Everything started with the book Elements of Statistical Learning, Data Mining, Inference, and Prediction. During Analytics Edge course on edX from MIT, one of the successful students said that we should read and understand at least the first eight chapters of this book in order to be competent at data science. Then I decided to read the book. At the first glance, the book looked very attractive and fun to read, but all those good thoughts immediately vanished after a copule of pages. That didn’t happen due to the book, but happened due to my lack of basic knowledge about certain subjects. I want to go over them chapter by chapter. Since the first chapter is an introduction, I skip it. All the subjects from chapter 2 to chatper 8 are the building blocks of every statistical and machine learning method.
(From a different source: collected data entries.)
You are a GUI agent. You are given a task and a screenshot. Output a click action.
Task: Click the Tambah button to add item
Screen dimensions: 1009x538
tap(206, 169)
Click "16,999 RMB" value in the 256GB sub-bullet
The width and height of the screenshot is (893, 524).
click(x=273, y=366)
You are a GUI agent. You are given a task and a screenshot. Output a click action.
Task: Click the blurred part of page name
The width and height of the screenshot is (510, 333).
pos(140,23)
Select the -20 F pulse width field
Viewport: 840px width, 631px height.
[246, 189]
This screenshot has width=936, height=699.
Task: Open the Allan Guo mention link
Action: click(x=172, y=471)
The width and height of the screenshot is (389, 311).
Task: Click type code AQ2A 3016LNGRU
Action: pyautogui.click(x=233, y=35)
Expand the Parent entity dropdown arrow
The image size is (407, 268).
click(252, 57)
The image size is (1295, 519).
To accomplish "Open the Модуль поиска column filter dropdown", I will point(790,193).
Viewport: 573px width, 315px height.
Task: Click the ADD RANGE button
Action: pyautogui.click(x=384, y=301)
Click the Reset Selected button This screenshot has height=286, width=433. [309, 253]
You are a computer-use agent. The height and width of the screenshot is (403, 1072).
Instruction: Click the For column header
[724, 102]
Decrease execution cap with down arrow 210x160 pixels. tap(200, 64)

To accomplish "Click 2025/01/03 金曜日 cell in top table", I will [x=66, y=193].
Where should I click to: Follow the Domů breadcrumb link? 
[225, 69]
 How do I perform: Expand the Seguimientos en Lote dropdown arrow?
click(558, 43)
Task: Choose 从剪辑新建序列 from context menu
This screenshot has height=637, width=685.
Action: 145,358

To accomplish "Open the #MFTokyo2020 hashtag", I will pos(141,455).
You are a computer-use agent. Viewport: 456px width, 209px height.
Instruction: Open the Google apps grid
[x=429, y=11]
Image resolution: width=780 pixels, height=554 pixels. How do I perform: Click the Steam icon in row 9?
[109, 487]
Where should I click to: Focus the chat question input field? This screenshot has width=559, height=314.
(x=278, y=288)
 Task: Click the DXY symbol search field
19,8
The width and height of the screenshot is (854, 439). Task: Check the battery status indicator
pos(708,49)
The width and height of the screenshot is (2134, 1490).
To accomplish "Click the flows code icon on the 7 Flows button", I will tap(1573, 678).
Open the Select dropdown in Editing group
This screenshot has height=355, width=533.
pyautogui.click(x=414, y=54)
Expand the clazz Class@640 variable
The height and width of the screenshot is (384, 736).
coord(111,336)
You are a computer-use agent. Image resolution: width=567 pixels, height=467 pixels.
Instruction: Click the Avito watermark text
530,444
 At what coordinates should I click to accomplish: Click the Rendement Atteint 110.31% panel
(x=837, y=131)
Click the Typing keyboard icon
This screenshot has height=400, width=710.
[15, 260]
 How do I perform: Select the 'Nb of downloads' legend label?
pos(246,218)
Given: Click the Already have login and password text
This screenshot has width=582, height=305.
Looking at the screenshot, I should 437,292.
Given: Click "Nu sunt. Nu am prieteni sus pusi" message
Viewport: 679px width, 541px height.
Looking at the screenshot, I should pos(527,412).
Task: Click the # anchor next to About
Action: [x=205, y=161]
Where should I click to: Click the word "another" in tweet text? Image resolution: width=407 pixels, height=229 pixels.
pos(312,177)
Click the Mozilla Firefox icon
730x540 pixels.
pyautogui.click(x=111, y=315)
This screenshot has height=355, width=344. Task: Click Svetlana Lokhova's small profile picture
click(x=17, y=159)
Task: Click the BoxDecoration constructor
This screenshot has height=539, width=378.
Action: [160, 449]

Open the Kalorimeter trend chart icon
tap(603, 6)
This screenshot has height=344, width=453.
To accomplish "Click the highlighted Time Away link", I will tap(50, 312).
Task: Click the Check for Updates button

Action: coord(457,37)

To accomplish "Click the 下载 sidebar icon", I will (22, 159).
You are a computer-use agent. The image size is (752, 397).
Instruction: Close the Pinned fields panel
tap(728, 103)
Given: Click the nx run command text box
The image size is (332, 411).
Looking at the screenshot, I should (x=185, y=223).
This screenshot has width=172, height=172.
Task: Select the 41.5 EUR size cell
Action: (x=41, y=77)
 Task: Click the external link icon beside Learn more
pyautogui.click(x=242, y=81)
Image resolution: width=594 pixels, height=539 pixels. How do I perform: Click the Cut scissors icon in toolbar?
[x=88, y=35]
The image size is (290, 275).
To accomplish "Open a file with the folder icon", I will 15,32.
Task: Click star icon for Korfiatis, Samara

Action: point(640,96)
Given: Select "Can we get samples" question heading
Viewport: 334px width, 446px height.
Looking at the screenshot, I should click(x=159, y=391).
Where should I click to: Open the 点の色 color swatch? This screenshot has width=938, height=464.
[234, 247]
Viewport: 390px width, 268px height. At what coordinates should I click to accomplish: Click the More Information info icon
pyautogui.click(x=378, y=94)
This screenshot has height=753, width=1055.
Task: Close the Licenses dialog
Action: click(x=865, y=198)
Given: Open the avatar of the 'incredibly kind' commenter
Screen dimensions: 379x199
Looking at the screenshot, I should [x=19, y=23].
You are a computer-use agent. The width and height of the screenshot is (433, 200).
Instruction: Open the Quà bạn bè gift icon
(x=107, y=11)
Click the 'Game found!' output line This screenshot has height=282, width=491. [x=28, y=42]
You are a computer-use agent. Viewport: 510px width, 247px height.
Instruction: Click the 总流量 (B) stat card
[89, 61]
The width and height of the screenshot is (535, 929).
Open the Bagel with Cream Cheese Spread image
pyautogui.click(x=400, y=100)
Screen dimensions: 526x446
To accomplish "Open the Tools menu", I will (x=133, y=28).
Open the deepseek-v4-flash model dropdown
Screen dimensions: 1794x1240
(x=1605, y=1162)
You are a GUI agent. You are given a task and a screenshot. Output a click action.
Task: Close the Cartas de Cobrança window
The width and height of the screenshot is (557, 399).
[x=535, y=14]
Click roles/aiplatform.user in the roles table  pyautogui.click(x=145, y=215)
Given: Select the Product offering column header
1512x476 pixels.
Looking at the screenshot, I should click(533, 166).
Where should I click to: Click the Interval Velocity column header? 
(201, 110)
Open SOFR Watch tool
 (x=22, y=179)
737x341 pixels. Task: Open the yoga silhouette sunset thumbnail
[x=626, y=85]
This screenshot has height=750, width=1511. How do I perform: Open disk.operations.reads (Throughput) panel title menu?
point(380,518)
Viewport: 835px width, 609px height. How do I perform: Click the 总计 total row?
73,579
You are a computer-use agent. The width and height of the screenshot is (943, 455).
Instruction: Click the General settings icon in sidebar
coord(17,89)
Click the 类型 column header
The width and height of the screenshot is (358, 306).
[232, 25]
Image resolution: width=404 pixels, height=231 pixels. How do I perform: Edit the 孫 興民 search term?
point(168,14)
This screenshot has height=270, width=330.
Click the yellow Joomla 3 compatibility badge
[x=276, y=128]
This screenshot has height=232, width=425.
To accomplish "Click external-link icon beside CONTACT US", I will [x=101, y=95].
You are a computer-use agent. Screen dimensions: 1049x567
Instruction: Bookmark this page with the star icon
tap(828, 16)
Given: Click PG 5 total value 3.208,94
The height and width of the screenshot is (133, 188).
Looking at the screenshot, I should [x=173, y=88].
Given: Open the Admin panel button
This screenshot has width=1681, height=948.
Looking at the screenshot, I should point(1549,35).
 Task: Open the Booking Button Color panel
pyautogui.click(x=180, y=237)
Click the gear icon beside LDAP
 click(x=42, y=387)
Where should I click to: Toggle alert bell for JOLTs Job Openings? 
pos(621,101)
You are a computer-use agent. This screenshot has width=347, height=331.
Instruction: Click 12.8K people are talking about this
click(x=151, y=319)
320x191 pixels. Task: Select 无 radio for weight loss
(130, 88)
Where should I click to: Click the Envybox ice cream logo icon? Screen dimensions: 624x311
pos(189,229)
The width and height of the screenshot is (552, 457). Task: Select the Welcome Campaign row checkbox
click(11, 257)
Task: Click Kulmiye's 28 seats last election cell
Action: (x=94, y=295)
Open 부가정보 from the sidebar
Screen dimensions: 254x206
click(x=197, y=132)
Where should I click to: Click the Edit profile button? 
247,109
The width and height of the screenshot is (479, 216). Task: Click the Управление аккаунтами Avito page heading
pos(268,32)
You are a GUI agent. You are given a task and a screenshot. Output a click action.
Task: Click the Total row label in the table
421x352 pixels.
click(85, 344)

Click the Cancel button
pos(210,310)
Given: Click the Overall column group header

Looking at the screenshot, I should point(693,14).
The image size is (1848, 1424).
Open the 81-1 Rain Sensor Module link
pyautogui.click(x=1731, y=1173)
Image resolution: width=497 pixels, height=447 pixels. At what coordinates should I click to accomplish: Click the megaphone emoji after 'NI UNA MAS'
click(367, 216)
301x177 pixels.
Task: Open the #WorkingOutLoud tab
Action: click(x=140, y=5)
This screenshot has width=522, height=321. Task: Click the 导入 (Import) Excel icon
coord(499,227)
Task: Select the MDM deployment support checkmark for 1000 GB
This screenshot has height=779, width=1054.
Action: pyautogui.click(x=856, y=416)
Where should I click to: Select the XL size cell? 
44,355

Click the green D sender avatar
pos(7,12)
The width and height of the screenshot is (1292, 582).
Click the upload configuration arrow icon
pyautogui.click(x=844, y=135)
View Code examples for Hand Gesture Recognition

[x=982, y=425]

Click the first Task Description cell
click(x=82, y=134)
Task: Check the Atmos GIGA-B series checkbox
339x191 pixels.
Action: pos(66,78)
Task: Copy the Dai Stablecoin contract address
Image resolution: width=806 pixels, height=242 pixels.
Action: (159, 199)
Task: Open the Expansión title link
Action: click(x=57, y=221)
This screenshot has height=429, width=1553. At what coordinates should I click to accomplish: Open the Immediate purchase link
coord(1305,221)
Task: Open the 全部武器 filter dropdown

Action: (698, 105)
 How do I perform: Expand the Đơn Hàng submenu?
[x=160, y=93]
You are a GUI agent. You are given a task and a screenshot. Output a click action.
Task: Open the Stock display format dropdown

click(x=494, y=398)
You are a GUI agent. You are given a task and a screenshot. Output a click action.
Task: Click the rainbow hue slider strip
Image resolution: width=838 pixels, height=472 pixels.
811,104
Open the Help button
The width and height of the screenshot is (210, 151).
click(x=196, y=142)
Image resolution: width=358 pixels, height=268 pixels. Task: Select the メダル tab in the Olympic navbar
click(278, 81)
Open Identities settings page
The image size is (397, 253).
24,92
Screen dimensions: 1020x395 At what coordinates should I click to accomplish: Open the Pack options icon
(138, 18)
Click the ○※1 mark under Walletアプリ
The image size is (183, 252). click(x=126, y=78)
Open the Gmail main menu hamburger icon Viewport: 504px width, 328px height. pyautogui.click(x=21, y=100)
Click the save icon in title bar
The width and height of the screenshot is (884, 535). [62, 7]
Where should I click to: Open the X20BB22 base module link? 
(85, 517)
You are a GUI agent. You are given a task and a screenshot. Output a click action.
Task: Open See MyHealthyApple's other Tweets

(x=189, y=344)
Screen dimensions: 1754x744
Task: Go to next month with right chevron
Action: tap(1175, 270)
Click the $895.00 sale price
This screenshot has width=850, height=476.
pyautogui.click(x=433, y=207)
The second chapter of the book is Overview of Supervised Learning. It starts with basic
terminologies which we will encounter frequently in this journey. It assumes that you have basic knowledge of calculus, statistics, probability theory, and linear algebra. If you don’t, then you are in trouble! Fortunately, we are living in a world where we are just a couple of clicks away from anything we want to learn. There are lots of invaluable sources on the Internet.
– If you want to learn calculus, or refresh your knowledge of calculus, Khan Academy is a perfect place.
– If you want to learn statistics and linear algebra, there are lots of good courses on Coursera and edX. For linear algebra Linear Algebra from MIT given by Prof. Gilbert Strang is an amazing course. It covers all the subjects of linear algebra you need to know for data science. Especially spaces and matrix decompositions are the fundamentals.
– If you learn probability theory, there is a very good course called Introduction to Probability – The Science of Uncertainty. It follows the book Introduction to Probability, 2nd Edition, which I love much.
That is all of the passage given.